GSoC 2019-The Pinnacle

Often we run into scenarios where it becomes hard to properly save or reproduce results when working with datasets. The main issue we face is that the dataset gets changed or updated and doesn’t run with our existing code or produces same results. For eg.:

X used an online dataset for his college project. He submitted the project that contained the link to the dataset to his teacher. Unfortunately, when the teacher ran the project the online version of the dataset had already been updated with the addition of a new column. His code was unable to handle this new column and failed to run. The teacher gave him a bad grade.
Y wanted to save his research work at various stages with different versions of the same dataset.
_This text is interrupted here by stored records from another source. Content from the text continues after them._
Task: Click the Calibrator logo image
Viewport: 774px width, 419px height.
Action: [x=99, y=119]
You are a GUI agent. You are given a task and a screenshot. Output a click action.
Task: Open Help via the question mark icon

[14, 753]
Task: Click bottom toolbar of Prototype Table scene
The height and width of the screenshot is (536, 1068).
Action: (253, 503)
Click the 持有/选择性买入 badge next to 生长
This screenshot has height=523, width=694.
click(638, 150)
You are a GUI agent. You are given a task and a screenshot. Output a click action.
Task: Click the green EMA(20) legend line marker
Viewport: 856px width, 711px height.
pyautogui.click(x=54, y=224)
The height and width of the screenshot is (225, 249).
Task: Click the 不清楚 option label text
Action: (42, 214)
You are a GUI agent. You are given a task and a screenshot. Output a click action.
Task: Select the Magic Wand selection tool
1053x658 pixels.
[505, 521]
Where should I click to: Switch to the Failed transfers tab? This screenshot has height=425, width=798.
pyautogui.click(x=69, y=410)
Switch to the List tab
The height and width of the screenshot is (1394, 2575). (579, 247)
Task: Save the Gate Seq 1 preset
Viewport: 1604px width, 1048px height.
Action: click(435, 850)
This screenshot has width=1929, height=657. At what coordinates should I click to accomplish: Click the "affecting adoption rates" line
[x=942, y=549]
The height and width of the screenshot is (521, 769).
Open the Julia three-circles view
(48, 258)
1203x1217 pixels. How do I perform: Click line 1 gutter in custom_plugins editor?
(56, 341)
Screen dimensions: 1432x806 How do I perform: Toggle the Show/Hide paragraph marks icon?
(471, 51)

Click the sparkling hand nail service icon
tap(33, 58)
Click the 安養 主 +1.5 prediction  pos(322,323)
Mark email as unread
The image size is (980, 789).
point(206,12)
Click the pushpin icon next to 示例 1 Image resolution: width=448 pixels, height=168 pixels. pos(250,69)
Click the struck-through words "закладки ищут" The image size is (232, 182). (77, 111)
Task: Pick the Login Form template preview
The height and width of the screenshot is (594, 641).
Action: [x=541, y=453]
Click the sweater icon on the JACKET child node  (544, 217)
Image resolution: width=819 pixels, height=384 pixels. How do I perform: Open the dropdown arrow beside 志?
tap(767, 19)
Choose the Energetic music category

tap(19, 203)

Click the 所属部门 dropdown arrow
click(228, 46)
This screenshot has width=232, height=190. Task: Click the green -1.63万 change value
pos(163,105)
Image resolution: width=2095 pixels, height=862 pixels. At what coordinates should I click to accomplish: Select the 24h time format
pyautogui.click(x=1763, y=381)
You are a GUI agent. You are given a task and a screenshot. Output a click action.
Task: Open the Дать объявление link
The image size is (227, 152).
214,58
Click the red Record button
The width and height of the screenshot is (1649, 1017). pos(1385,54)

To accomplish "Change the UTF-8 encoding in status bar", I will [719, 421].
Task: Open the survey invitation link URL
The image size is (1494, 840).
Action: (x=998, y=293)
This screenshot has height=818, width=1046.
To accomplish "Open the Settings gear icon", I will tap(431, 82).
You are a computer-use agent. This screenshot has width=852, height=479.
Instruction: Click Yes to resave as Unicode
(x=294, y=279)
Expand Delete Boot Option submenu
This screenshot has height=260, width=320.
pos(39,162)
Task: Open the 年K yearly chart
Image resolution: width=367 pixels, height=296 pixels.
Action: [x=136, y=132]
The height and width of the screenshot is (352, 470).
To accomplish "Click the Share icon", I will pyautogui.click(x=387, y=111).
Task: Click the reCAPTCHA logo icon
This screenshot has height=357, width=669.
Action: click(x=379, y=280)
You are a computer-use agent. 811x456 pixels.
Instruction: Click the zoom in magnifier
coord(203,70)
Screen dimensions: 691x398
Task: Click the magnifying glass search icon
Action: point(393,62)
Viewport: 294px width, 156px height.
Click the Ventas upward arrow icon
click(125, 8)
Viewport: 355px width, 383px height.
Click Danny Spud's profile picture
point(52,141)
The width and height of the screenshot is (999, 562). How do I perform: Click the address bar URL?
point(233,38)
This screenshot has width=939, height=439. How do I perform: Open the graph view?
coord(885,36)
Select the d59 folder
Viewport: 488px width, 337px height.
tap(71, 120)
For this, he had to create directories manually to store the datasets that made it difficult to manage the different versions and wasted a lot of his research time.
Z wanted to store the dataset he used with his project in an online repository.

…and many more.

Well, the following scenarios are now solved if you use Data Retriever as the dataset manager for your project. Now, Data Retriever not only helps you in cleaning and installing datasets but also in storing dataset in its current state and gives you the ability to share the saved states with others in form of compressed archive.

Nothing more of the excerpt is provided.